Here are 2 examples of advertisements that are misleading yet manage to escape regulation.

1. Eken power bands: Golf Centre | Your Chemist

ASA complaint 12/393, already mentioned twice above, was upheld because an advertisement for this product implied unsubstantiated therapeutic claims:

Designed to assist with Strength, Balance, Flexibility, Endurance

Now that they cannot make such claims, the advertisements listed above instead simply list the same attributes without any description. It is still implied that the product is intended to improve the attributes, but not in such a way as a complaint would be likely to be upheld.

2. Detox foot patches: GrabOne

ASA complaint 12/502 was settled after someone complained that “the advertisement contained false and misleading claims that were not supported with evidence”. In response to this, the advertisers changed the advertisements so that the same false, misleading, and unsupported claims are still implied but are not made in such a way as to make a complaint likely to be upheld.

Note that this advertisement has a TAPS approval number.
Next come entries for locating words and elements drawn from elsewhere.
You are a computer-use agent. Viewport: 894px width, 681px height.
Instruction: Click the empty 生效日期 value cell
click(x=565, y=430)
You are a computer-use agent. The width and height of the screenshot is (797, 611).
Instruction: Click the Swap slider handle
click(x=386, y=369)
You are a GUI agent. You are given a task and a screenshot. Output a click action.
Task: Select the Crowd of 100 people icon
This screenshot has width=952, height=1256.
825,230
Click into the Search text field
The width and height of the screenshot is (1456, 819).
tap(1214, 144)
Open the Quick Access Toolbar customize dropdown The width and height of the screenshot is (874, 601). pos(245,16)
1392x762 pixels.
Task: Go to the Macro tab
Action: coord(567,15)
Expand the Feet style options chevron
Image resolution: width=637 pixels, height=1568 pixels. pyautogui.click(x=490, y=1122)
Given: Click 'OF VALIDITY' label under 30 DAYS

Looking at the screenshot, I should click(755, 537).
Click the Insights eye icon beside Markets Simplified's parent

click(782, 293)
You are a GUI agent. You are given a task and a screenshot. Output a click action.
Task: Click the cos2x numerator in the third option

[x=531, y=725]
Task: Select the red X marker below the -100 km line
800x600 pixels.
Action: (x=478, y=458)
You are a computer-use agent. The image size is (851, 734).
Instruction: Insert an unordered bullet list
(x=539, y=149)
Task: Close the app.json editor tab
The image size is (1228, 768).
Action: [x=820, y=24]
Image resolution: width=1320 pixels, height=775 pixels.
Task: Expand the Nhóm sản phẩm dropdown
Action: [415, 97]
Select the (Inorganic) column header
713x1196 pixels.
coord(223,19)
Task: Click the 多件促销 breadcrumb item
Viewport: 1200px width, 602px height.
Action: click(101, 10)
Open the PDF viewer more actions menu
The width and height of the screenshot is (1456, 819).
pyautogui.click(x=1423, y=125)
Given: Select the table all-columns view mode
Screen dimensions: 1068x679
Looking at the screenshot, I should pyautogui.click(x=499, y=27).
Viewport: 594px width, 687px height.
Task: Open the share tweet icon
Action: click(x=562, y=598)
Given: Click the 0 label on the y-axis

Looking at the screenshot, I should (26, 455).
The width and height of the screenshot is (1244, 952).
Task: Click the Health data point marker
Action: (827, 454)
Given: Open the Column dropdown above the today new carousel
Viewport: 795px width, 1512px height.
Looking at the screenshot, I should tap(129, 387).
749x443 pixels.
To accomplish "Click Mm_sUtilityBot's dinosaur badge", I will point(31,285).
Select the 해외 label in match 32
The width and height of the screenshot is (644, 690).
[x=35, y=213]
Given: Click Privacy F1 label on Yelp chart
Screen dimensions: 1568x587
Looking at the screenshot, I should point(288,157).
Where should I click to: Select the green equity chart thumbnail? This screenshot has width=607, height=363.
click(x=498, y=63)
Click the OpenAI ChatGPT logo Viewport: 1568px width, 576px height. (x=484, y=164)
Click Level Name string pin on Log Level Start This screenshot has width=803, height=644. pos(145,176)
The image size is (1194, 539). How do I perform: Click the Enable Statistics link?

Instead of acting in the public’s interest by not allowing the advertiser to make false claims, they have helped them to make the same claims in such a way as the public will interpret them as claims and the regulators will not, effectively allowing them to escape regulation.

Finally, remember that not every advertisement is in line with the ASA’s codes and the relevant legislation. If you think an advertisement makes a therapeutic claim that is not valid and/or has not been substantiated, I encourage you to research it further and, if it appears your concerns are warranted, submit a complaint to the ASCB. Unsubstantiated therapeutic claims are in breach of the ASA’s Therapeutic Products Advertising Code principle 2.

*I have set up a search engine for this within my installation of Google Chrome, so I can search previous ASA decisions by entering “ASA ” into Chrome’s Omnibar on my computer. To do this yourself, click “Manage Search Engines…” inside Chrome’s Settings, scroll down and enter the following details to create a new search engine:

  1. ASA Complaints
  2. asa

Now, for example, if you want to search for “homeopathy” within previous ASA decisions you would just need to type “asa homeopathy” into Chrome’s omnibar and it will find all decisions containing the term “homeopathy”, including those from before 2006 like this decision from 2003.